Dear Subread developers,
I am analyzing RNA sequencing data from ribo-depleted RNA samples generated using 150 bp paired-end, stranded sequencing. Reads were aligned to the human reference genome GRCh38 (Ensembl release 115) using STAR, with more than 95 percent of reads successfully aligned. I then quantified gene expression using featureCounts with the corresponding Ensembl GTF (release 115).
When running featureCounts with -t exon -g gene_id, approximately 20 to 30 percent of the aligned reads are assigned, which is expected given that this setting effectively quantifies mature (exonic) RNA only. In contrast, when using -t gene -g gene_id, the proportion of assigned reads increases to about 70 to 85 percent, consistent with aggregation across the full gene body, including intronic and other non exonic regions present in ribo-depleted libraries.
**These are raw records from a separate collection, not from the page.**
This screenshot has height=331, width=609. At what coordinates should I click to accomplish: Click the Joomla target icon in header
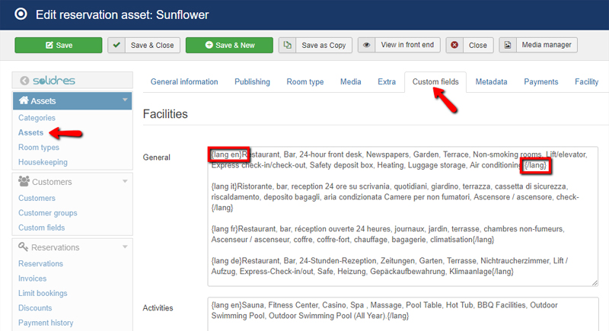coord(19,14)
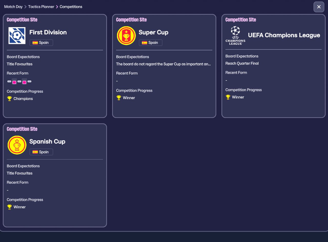Go to Tactics Planner in breadcrumb
Viewport: 328px width, 242px height.
tap(41, 7)
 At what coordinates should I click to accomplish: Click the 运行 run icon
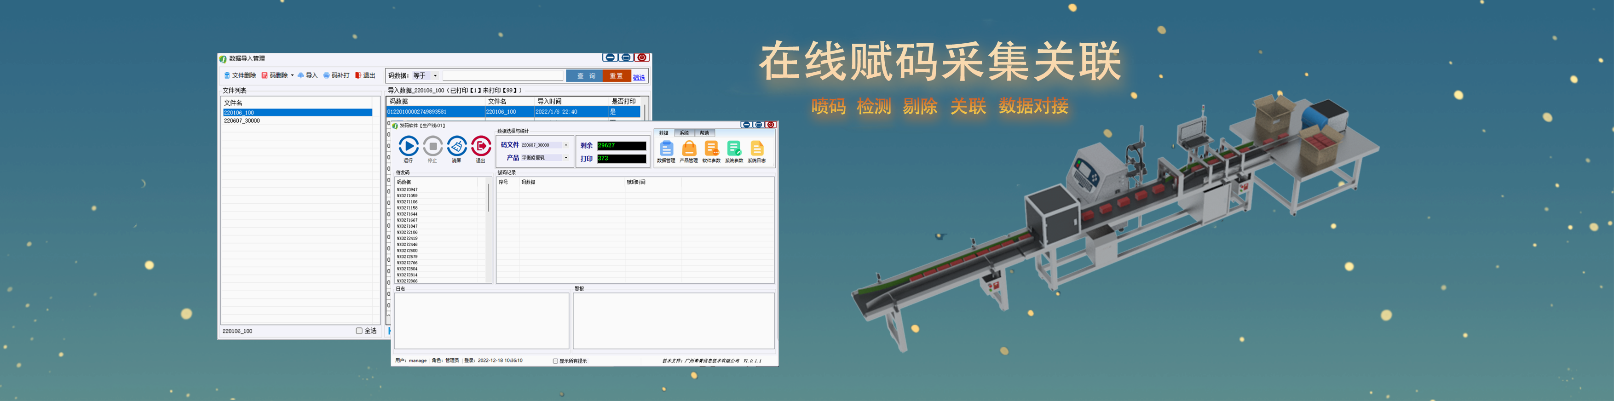pos(409,147)
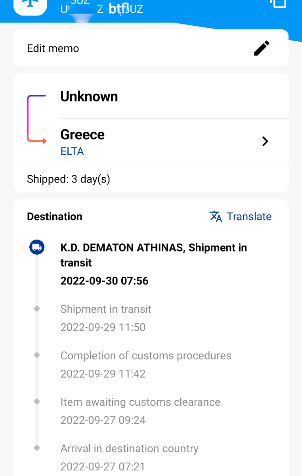Select the Edit memo label
Image resolution: width=302 pixels, height=476 pixels.
(53, 48)
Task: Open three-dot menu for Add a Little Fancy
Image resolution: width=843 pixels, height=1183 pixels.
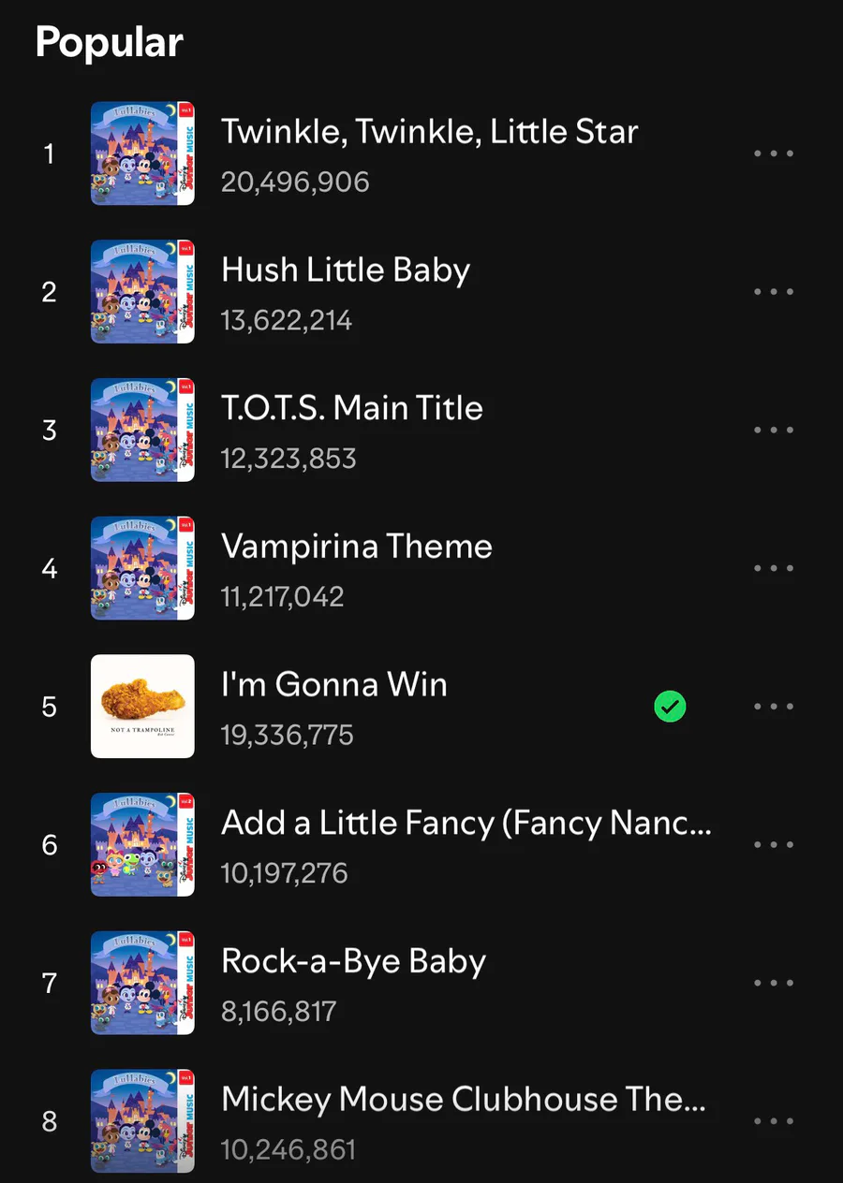Action: [774, 845]
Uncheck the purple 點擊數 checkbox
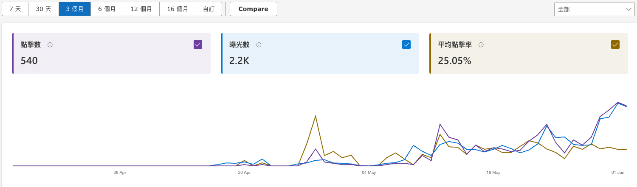Image resolution: width=637 pixels, height=187 pixels. (198, 45)
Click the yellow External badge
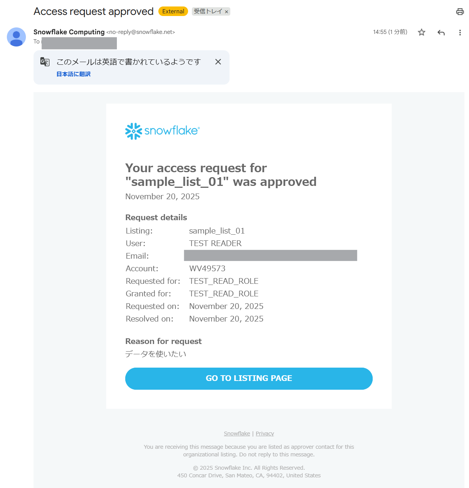The width and height of the screenshot is (469, 488). click(173, 11)
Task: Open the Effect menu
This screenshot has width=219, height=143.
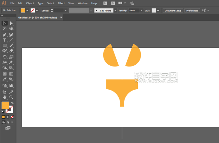Action: tap(61, 3)
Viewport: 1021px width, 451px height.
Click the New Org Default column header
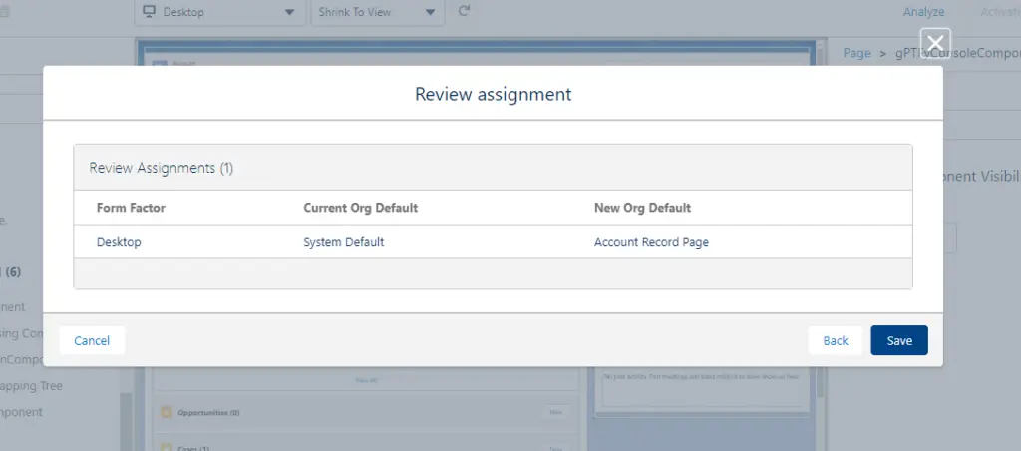tap(642, 208)
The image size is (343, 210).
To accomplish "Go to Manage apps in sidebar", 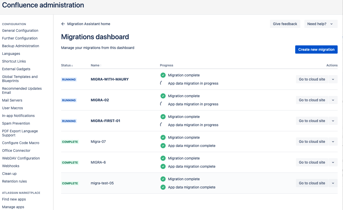I will (x=13, y=207).
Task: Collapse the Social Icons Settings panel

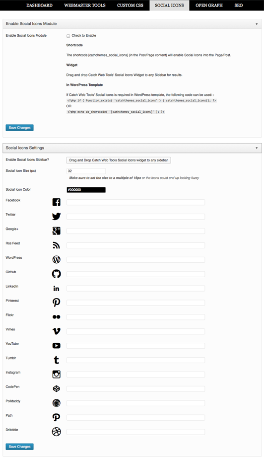Action: [x=257, y=148]
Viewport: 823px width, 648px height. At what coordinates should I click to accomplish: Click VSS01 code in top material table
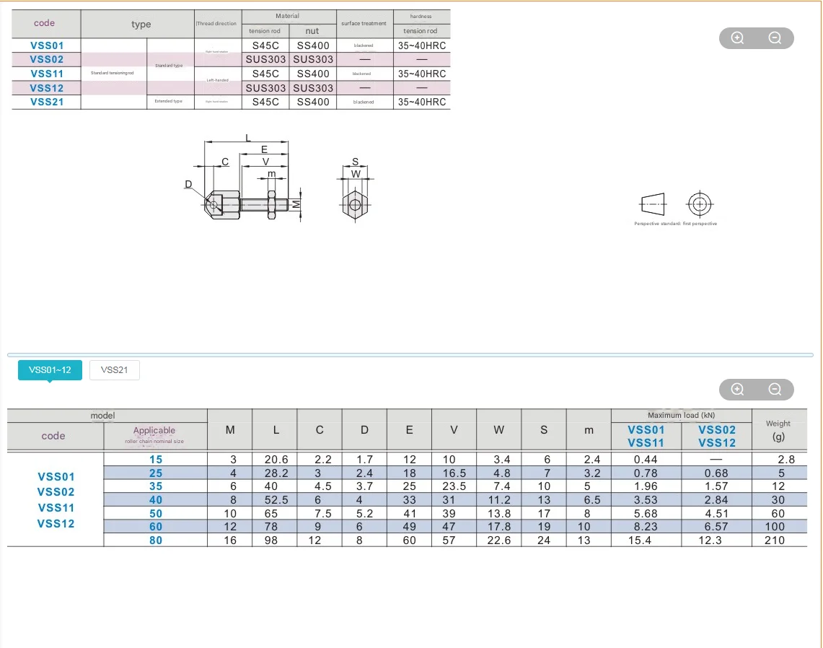point(47,45)
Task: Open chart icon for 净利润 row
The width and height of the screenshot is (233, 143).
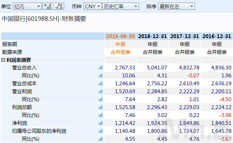Action: (100, 123)
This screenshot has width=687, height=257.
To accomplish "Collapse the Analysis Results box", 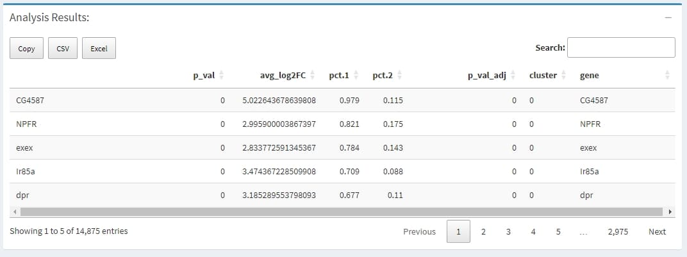I will (668, 18).
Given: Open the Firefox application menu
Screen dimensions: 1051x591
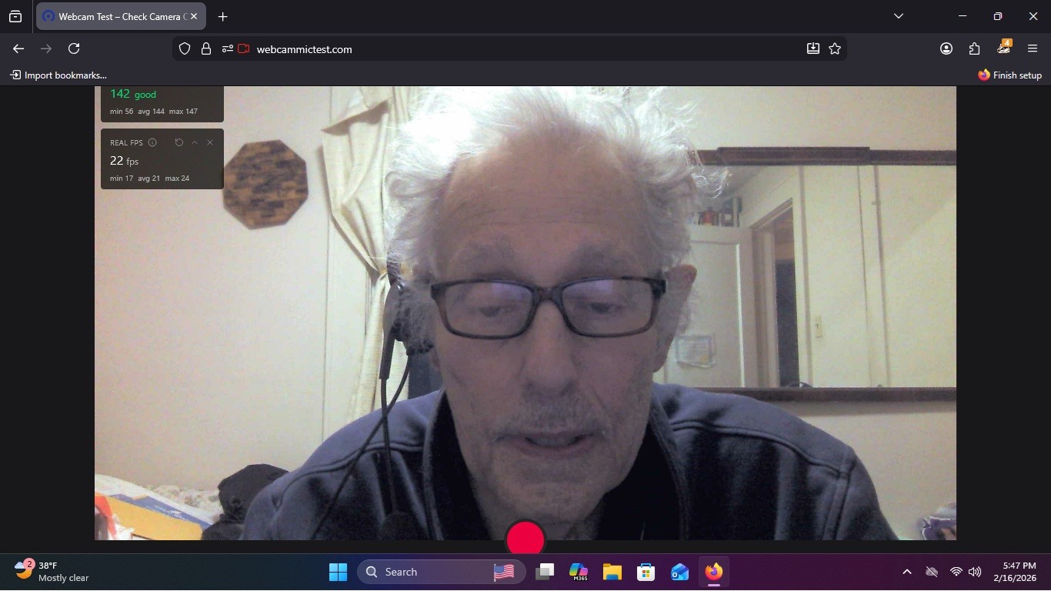Looking at the screenshot, I should tap(1033, 48).
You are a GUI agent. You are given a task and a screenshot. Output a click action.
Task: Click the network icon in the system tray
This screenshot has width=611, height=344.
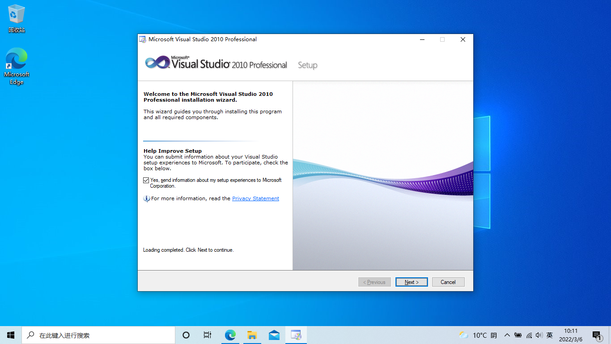point(529,335)
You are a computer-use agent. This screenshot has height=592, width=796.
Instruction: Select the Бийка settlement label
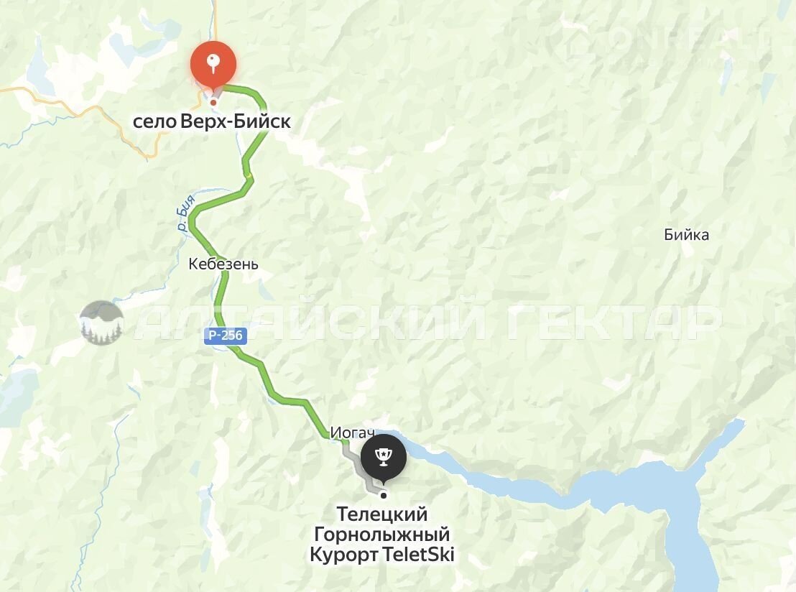pos(686,234)
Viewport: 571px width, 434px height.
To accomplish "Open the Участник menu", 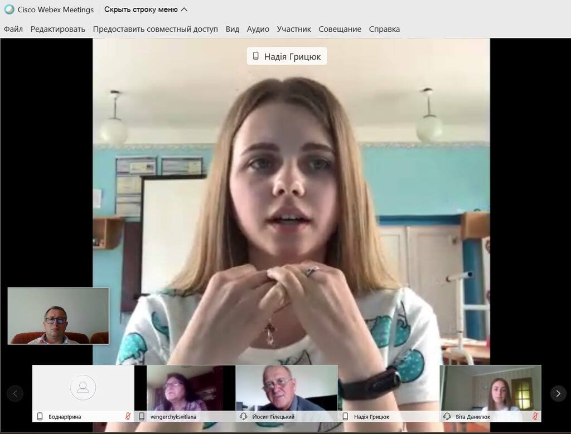I will click(293, 29).
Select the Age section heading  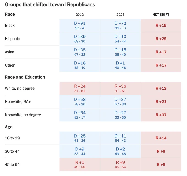click(x=9, y=127)

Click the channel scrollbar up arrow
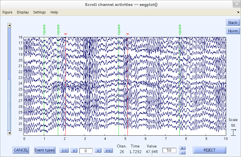9,25
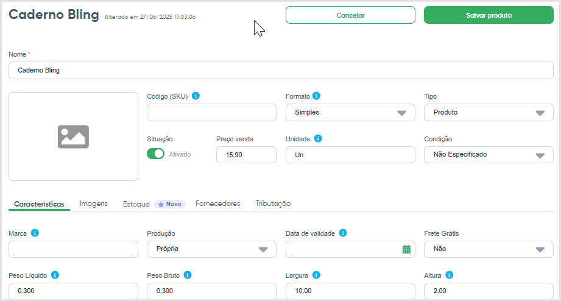Click the info icon next to Unidade
561x301 pixels.
pyautogui.click(x=318, y=138)
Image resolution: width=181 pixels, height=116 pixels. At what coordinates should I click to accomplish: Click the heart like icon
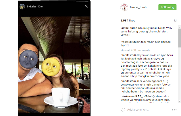123,110
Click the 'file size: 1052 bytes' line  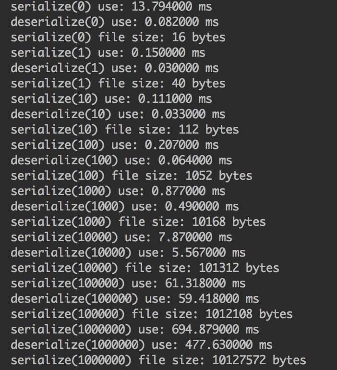(x=131, y=176)
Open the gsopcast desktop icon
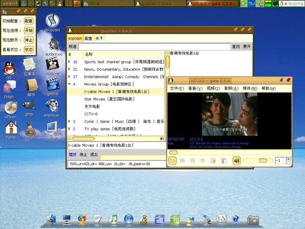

However, I observe an unexpected behavior: for some genes that have non-zero counts across all samples when using -t exon, the corresponding counts are zero when using -t gene. Intuitively, I would expect these genes to retain at least the same counts (or even higher counts) when switching from exon-level to gene-level features, not to drop to zero.
Is there a plausible explanation for this behavior?
Thanks in advance for your help.
Best regards.
Have you told featureCounts to do strand-specific counting?
As pointed out by Frances Turner, you can lose reads if they overlap the gene bodies of more than one gene. Such overlaps are increased if you consider full gene bodies, but are greatly reduced if strand is taken into account. Most overlapping genes are on opposite strands.